Fri, 1 Jun 2001 02:58:08 -0400

[Tim]
> A 128-bit float type is simply necessary for some scientific work:  not
> all problems are well-conditioned, and the "extra" bits can vanish fast.

[ESR]
> Makes me wonder how competent your customers' numerical analysts were.
> Where the heck did they think they were getting data with that many
> digits of accuracy?  (Note that I didn't say "precision"...)

Not all scientific work consists of predicting the weather with inputs known
to half a digit on a calm day <wink>.  Knuth gives examples of
ill-conditioned problems where resorting to unbounded rationals is faster
than any known stable f.p. approach (stuck with limited precision) -- think,
e.g., chaotic systems here, which includes parts of many hydrodynamics
problems in real life.

Some scientific work involves modeling ab initio across trillions of
computations (and on a Cray box in particular, where addition didn't even
bother to round, nor multiplication bother to compute the full product tree,
the error bounds per operation were much worse than in a 754 world).

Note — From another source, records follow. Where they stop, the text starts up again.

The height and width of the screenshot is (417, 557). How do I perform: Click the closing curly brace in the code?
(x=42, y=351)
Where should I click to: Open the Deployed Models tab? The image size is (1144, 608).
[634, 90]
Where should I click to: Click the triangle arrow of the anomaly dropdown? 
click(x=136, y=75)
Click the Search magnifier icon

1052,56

You shouldn't overlook either that algorithms often needed massive rewriting
to exploit vector and parallel architectures, and in a world where a
supremely competent numerical analysis can take a month to verify the
numerical robustness of a new algorithm covering two pages of Fortran, a
million lines of massively reworked seat-of-the-pants modeling code couldn't
be trusted at all without running it under many conditions in at least two
precisions (it only takes one surprise catastrophic cancellation to destroy
everything).

A major oil company once threatened to sue Cray when their reservoir model
produced wildly different results under a new release of the compiler.  Some
exceedingly sharp analysts worked on that one for a solid week.  Turned out
the new compiler evaluated a subexpression

    A*B*C

by doing (B*C) first instead of (A*B), because it was faster in context (and
fine to do so by Fortran's rules).  It so happened A was very large, and B
and C both small, and doing B*C first caused the whole product to underflow
to zero where doing A*B first left a product of roughly C's magnitude.  I
can't imagine how they ever would have found this if they weren't able to
recompile the code using twice the precision (which worked fine thanks to
the larger dynamic range), then tracing to see where the runs diverged.
Even then it took a week because this was 100s of thousands of lines of
crufty Fortran than ran for hours on the world's then-fastest machine before
delivering bogus results.

BTW, if you think the bulk of the world's numeric production code has even
been *seen* by a qualified numerical analyst, you should ride on planes more
often <wink>.